Ingest the demo objects.
When invoking the Fedora admin-client, remember to specify the new host name and/or port number when invoking the client. e.g., fedora-admin hostname port fedora-username fedora-password
If you have an existing Fedora 1.1.1 server already running and you need to change the host name and/or port number on which the server runs, you need to do the following:
Stop the Fedora server.
Change the values of fedoraServerHost and fedoraServerPort to the values you want to use in the fedora.fcfg file.
If you plan to use the Soap Client which provides an example interface to API-A, you will also need to update the parameter fedoraEndpoint with the new host name and/or port number in the soapclient.properties file. On Windows, this file is located in the distribution in:
%fedora_home%\server\tomcat41\webapps\soapclient\WEB-INF\soapclient.properties
On unix, this file is located in the distribution in:
$FEDORA_HOME/server/tomcat41/webapps/soapclient/WEB-INF/soapclient.properties
Refer to the Soap Client documentation for additional information regarding configuration of the Soap Client.
Restart the Fedora server.
When invoking the Fedora Admin Client, remember to specify the new host name and/or port number when invoking the client. e.g., fedora-admin hostname port fedora-username fedora-password.

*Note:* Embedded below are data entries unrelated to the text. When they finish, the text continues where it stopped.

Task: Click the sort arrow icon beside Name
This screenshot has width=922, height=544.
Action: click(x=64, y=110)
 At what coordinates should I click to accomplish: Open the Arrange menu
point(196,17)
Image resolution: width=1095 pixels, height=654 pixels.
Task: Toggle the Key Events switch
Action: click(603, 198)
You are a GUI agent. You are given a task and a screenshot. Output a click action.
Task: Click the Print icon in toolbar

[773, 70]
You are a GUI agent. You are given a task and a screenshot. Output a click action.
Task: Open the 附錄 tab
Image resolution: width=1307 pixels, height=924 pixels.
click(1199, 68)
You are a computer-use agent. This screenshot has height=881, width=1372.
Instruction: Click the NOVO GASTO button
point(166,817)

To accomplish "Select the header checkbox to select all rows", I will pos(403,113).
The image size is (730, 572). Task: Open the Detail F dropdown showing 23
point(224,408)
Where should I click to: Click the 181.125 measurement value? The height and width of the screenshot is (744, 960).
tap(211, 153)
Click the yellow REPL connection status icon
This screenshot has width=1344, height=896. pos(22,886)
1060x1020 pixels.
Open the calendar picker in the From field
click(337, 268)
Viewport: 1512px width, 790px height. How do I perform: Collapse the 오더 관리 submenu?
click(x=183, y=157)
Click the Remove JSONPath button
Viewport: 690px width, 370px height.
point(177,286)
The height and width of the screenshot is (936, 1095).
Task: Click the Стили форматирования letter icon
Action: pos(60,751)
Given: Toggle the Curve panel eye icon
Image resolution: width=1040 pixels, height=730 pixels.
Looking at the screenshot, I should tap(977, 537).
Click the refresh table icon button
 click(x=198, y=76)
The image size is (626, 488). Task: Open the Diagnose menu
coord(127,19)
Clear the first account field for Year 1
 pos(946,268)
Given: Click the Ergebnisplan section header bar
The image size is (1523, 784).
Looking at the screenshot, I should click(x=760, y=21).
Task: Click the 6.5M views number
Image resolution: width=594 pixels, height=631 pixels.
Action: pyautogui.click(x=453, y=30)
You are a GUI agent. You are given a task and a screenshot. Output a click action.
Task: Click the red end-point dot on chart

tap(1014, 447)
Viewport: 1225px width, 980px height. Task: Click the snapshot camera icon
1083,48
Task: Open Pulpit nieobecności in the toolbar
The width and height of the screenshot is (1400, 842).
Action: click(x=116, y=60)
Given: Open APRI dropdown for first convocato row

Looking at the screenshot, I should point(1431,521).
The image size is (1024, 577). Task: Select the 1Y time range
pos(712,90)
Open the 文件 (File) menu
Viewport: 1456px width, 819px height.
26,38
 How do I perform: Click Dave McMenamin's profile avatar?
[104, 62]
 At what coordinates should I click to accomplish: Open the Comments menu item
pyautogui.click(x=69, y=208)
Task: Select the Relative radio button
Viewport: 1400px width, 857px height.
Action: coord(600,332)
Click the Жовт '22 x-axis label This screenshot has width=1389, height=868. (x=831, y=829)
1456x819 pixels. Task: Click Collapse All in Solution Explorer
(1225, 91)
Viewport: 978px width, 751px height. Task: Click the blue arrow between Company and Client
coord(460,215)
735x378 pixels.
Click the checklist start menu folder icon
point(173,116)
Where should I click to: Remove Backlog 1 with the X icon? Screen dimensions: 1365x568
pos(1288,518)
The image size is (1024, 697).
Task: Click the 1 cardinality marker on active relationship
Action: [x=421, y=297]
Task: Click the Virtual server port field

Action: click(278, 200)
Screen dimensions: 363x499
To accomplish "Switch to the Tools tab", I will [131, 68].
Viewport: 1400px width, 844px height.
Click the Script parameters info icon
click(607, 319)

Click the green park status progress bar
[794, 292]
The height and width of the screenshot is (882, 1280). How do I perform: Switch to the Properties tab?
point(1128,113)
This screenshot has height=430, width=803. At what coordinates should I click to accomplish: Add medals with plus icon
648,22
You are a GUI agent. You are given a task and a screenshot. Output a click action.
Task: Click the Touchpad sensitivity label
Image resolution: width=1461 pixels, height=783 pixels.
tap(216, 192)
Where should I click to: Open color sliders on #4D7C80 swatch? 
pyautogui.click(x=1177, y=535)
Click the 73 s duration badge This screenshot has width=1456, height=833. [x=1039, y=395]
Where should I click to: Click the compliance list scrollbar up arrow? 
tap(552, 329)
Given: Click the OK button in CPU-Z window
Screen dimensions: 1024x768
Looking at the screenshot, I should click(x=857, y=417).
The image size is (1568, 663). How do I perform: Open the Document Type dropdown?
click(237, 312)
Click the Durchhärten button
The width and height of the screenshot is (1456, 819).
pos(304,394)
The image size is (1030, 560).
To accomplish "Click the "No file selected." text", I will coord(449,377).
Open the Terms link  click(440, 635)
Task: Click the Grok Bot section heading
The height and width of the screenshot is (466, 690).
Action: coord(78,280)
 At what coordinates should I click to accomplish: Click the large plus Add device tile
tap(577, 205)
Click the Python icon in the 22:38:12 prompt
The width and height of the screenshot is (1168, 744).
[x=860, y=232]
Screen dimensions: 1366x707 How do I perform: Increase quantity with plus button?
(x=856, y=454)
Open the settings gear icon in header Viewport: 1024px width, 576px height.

There are some minor backward compatibility issues related to the host/port changes in Fedora 1.1.1. Please note that if you have an existing Fedora 1.0 server and want to upgrade to version 1.1.1 of the software, but leave your existing objects as they were ingested under the Fedora 1.0 server (i.e., choose not to purge and then re-ingest the objects), this is possible with the following caveats. Any demo objects ingested under Fedora 1.0 will have the host and port of localhost and 8080 embedded in the demo objects as well as any user-defined objects created using Fedora 1.0 that reference the default host and port of the Fedora 1.0 server. Provided the host and port do not change for the Fedora server, these objects will continue to function correctly under the Fedora 1.1.1 server. However, if the host and/or port changes in the future, these pre-existing objects will no longer function correctly. The only way to fix them after a host/port change is to purge and then re-ingest the objects.
While the server is running, it writes logs to FEDORA_HOME/server/logs. These are timestamped files, written in a simple XML format. You can use these logs to get more extensive information about what the server is doing or to diagnose problems.
If you've just got your Fedora server up and running, it's a good idea to check out the demonstration objects to get an idea of how Fedora works. See the Demo Manual for complete descriptions of the demos.
The demos may be ingested via the Fedora Admin GUI tool or from the command line. If you ingest the from the Admin GUI, you must be sure to ingest bdef objects first, then bmech objects, then regular objects.
To access the Admin GUI use the command:
fedora-admin [hostname] [port] [username] [password]
To ingest the demos from the command line (recommended), use the command:
fedora-ingest-demos [hostname] [port] [username] [password]
Please note that the demo objects must be ingested before they can be discovered using the default search interface.